On February 26, 1941, Fernández and a group of fellow businessmen headed by Andrés Soriano Sr. formally incorporated Philippine Air Lines, Inc.. Fernández and Soriano acquired the franchise of Philippine Aerial Taxi Company, Inc. and renamed it Philippine Air Lines (PAL). The airline's first flight took place on March 15, 1941, carrying the founders of the airline as its first passengers – Fernández, Soriano, Juan Miguel Elizalde, John R. Schultz and Ernesto Von Kaufmann.

==Political career==
In 1901, Fernández was appointed as the first vice mayor of Manila, serving until 1904. In 1920, Fernández was appointed mayor of Manila by American Governor-General Leonard Wood. In July 1923, he resigned after his order to dismiss an American detective for accepting bribes from gambling houses was reversed by Wood. The incident led to the resignation of the Filipino members of Wood's cabinet and subsequently became known as the Cabinet Crisis of 1923.
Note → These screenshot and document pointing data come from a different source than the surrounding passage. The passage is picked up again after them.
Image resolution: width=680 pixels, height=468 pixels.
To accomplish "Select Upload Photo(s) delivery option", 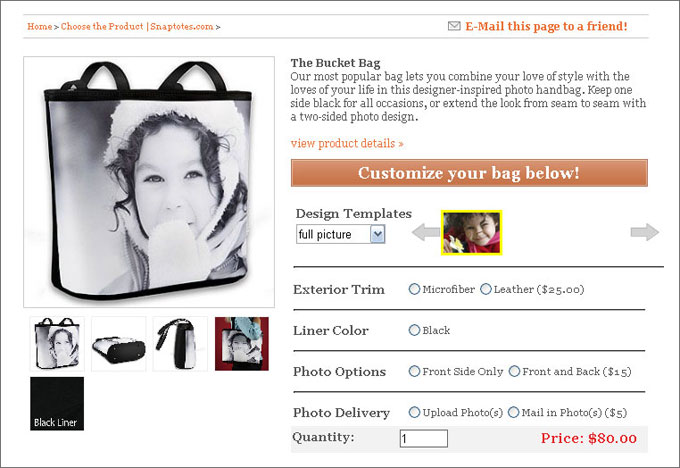I will [x=414, y=412].
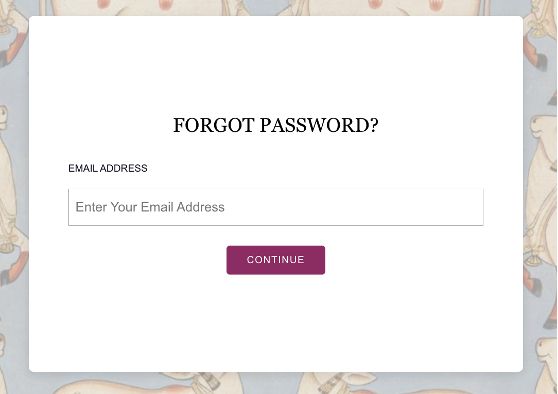Click the placeholder text Enter Your Email Address
Image resolution: width=558 pixels, height=394 pixels.
pos(150,207)
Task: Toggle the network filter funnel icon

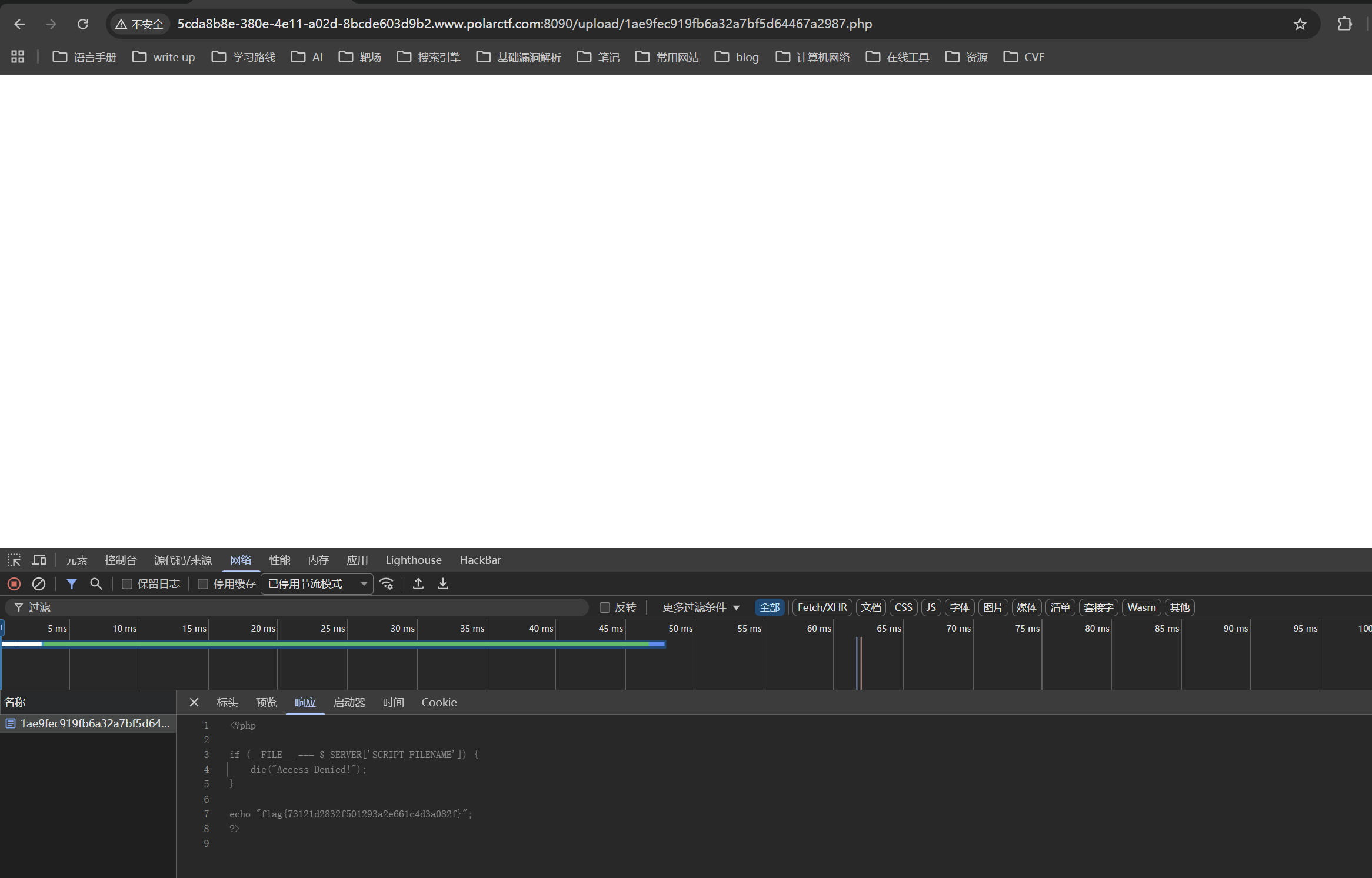Action: [x=72, y=584]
Later that year, Fernández was elected to the Philippine Senate on behalf of the 4th district. He defeated Juan Sumulong in special elections to succeed Pedro Guevara who had been appointed Resident Commissioner to the United States. In the 1925 regular election, however, he lost to Sumulong. Later, Fernández was again elected to an at-large Senate in 1941. Because the Japanese invaded the Philippines shortly afterwards, he was only able to take office in 1945, following the liberation of the Philippines by the Americans.

==Death==
Ramon Fernández died on November 10, 1964, in his hometown San Juan, then in Rizal, at the age of 86.

== In popular culture ==
He was portrayed by Nor Domingo in the 2025 film Quezon.